Kurdish Forces Launch Battle to Retake Iraq’s Sinjar

Operation Free Sinjar aims to cordon off the town, take control of "ISIS" supply routes and establish a buffer zone to protect the town from artillery, a statement from the Kurdish national Security Council said.

Sinjar is a symbolic and strategic prize, sitting astride the main highway linking the cities of Mosul and Raqqa - "ISIS'" bastions in Iraq and Syria.

Around 7,500 Kurdish Special Forces, Peshmerga and Yazidi fighters descended from the eponymous mountain towards the frontline in a military convoy.

Kurdish forces and the US military said the number of "ISIS" militants in the town had increased to nearly 600 after reinforcements arrived in the run-up to the offensive, which has been expected for weeks but delayed by weather and friction between various Kurdish and Yazidi forces in Sinjar.

The offensive is being personally overseen by Kurdistan regional president Massoud Barzani, who is also head of the Kurdistan Democratic Party [KDP], which other groups in the area accuse of seeking to monopolize power.

Many Yazidis lost faith in the KDP when its forces failed to protect them from "ISIS" militants, who consider them devil worshippers, when the group attacked Sinjar in August 2014, systematically slaughtering, enslaving and raping thousands of them.

A Syrian affiliate of the Kurdistan Workers' Party [PKK] came to the rescue, evacuating thousands of Yazidis stranded on Sinjar mountain and establishing a permanent base there.

Most Yazidis have been displaced to camps in the Kurdistan region; several thousand remain in "ISIS" captivity.

The PKK has trained a Yazidi militia in Sinjar, while tribal groups operate independently. Several thousand Yazidis have also joined the Peshmerga.

For Yazidi forces taking part, the battle is very much about retribution.

Hussein Derbo, the head of a Peshmerga battalion made up of 440 Yazidis, said the men under his command could have migrated to Europe but chose to stay and fight.

The forces, many wearing the thick moustache typical of Yazidis and carrying light weapons, had gathered at a staging position overnight. They travelled in a Peshmerga convoy comprised of Humvees on flatbed trucks, heavy artillery, and fighters waving Kurdish flags, flashing peace signs or brandishing their rifles.

Hundreds of vehicles winded slowly downhill along the same road Yazidis had fled up last summer seeking safety from "ISIS". Abandoned cars and blood-stained clothing on the roadside were reminders of those chaotic scenes.

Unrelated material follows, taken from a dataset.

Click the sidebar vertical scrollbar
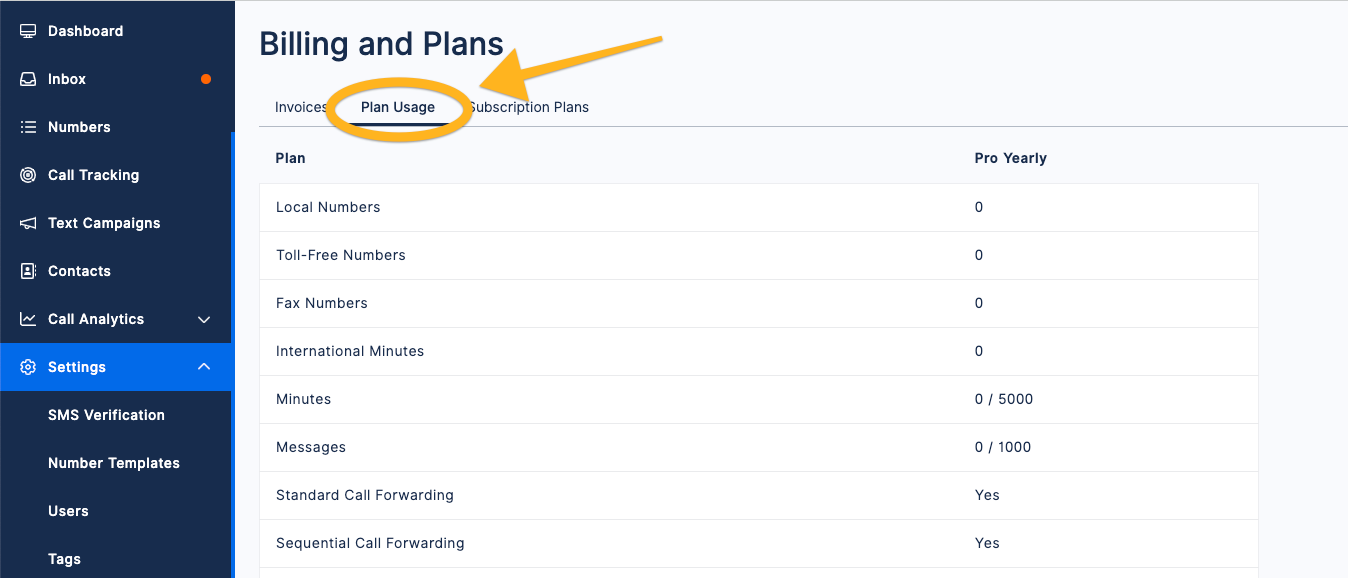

Around dawn, the fighters piled into their vehicles and headed to the front.

In December 2014, Kurdish forces drove "ISIS" from north of Sinjar mountain, a craggy strip some 60 km [40 miles] long, but the radical insurgents maintain control of the southern side where the town is located. The Peshmerga currently control about 20 percent of the town.

The Peshmerga have also regained most of the ground they consider historically Kurdish. Sinjar is part of the disputed territories to which both the Iraqi federal government and regional Kurdish authorities lay claim.